"""Test hierarchical_slcp with SNPE algorithm and reference-free metrics.

This module tests the end-to-end integration of hierarchical_slcp with:
- SNPE algorithm from sbi
- Reference-free metrics (reverse_kl and lc2st)
"""

import logging

import pytest
import torch

from sbibm.algorithms.sbi.snpe import run as run_snpe
from sbibm.algorithms.tfmpe.bottom_up import run as run_bottom_up
from sbibm.metrics.lc2st import lc2st
from sbibm.metrics.reverse_kl import reverse_kl
from sbibm.tasks.hierarchical_slcp.task import HierarchicalSLCP

log = logging.getLogger(__name__)


@pytest.mark.parametrize("automatic_transforms_enabled", [True, False])
def test_both_metrics_on_same_posterior(automatic_transforms_enabled):
    """Test both metrics on the same trained posterior.

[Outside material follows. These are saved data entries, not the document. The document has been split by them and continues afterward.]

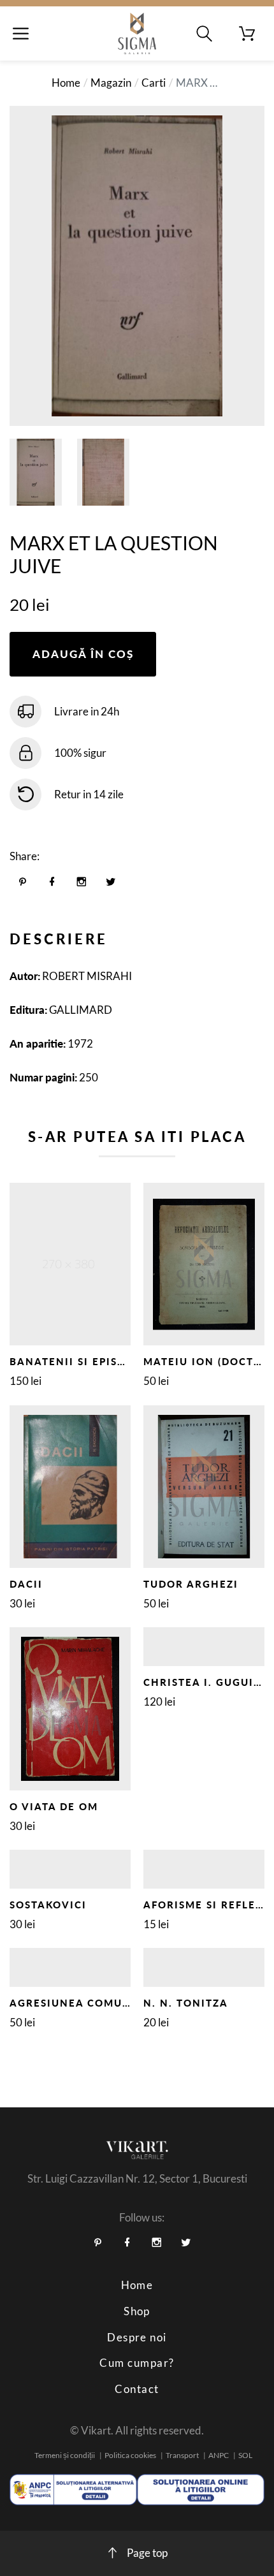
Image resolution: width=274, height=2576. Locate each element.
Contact (137, 2389)
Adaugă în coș (83, 654)
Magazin (110, 82)
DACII (26, 1584)
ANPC (218, 2455)
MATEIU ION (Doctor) (208, 1361)
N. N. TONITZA (185, 2003)
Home (66, 82)
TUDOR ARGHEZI (190, 1584)
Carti (153, 82)
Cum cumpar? (136, 2362)
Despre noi (137, 2337)
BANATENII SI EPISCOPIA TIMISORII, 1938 (130, 1361)
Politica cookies (130, 2455)
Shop (137, 2311)
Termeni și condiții (64, 2455)
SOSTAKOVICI (48, 1904)
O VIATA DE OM (54, 1806)
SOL (245, 2455)
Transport (182, 2455)
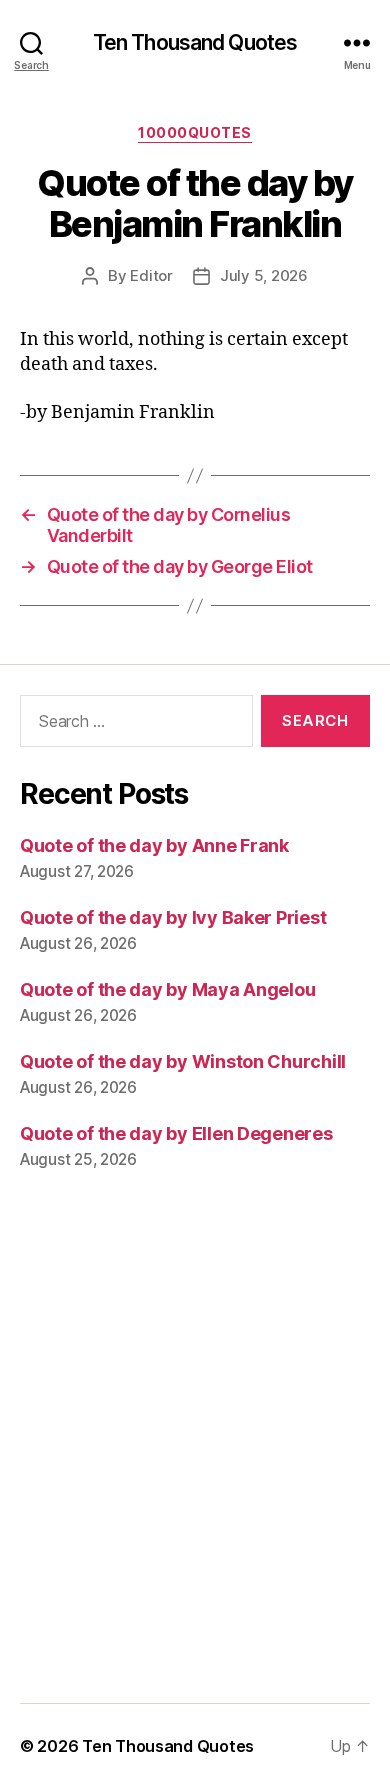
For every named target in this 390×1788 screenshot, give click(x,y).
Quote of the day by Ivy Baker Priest (173, 917)
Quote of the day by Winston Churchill (183, 1061)
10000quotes (195, 132)
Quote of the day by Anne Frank (154, 845)
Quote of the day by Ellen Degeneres (176, 1133)
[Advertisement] (195, 1451)
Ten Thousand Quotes (195, 42)
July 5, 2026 (264, 275)
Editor (151, 275)
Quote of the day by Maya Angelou (167, 989)
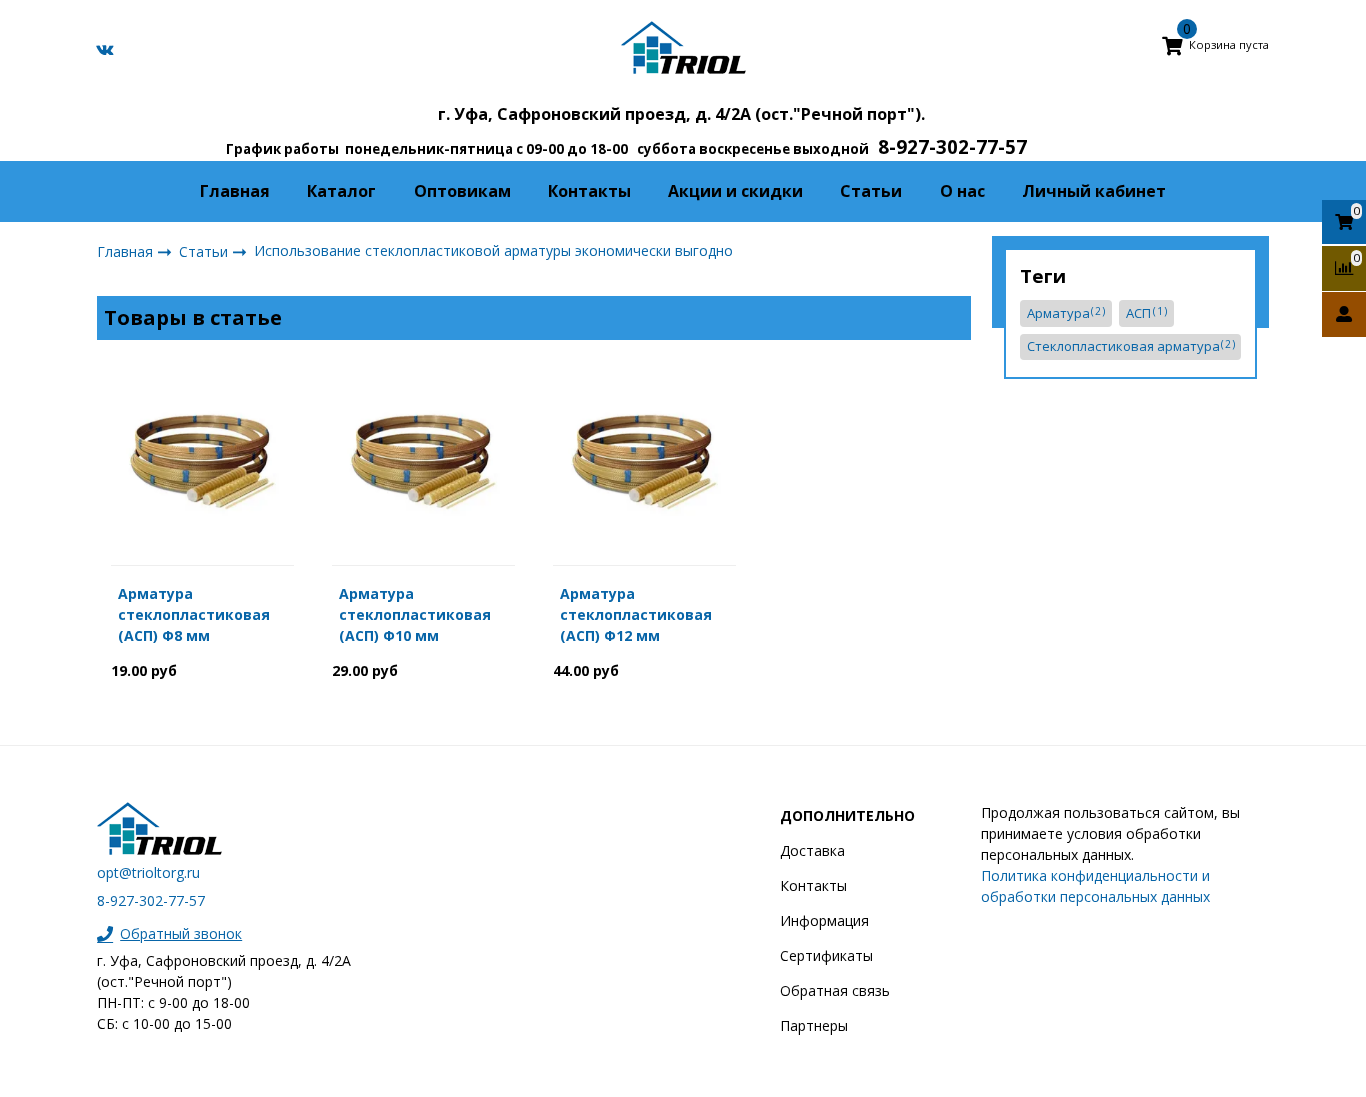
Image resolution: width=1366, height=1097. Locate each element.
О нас (962, 191)
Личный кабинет (1094, 191)
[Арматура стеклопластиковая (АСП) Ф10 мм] (423, 457)
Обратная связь (835, 990)
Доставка (812, 850)
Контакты (589, 191)
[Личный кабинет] (1344, 314)
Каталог (341, 191)
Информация (824, 920)
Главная (235, 191)
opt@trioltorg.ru (148, 872)
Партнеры (814, 1025)
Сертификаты (826, 955)
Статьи (871, 191)
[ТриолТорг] (683, 47)
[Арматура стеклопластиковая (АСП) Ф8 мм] (202, 457)
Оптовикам (462, 191)
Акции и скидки (735, 191)
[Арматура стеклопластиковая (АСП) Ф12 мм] (644, 457)
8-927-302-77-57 (151, 900)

    This test verifies that both reverse_kl and lc2st can be computed
    on the same posterior object, demonstrating the complete reference-free
    evaluation workflow.

    Args:
        automatic_transforms_enabled: Whether to use automatic transforms
    """
    n_l = 5
    task = HierarchicalSLCP(n_l=n_l)
    n_samples = 100

    # Run SNPE with minimal budget for testing
    samples, num_sims, log_prob_true, posterior = run_snpe(
        task=task,
        num_samples=n_samples,
        num_simulations=100,
        num_observation=1,
        num_rounds=1,
        neural_net="nsf",
        hidden_features=50,
        max_num_epochs=10,
        automatic_transforms_enabled=automatic_transforms_enabled,
    )

    # Verify samples shape
    expected_dim = 3 + 2 * n_l
    assert samples.shape == (n_samples, expected_dim), (
        f"Expected samples shape ({n_samples}, {expected_dim}), " f"got {samples.shape}"
    )

    # Verify no NaN values in samples
    assert not torch.isnan(samples).any(), "Samples contain NaN values"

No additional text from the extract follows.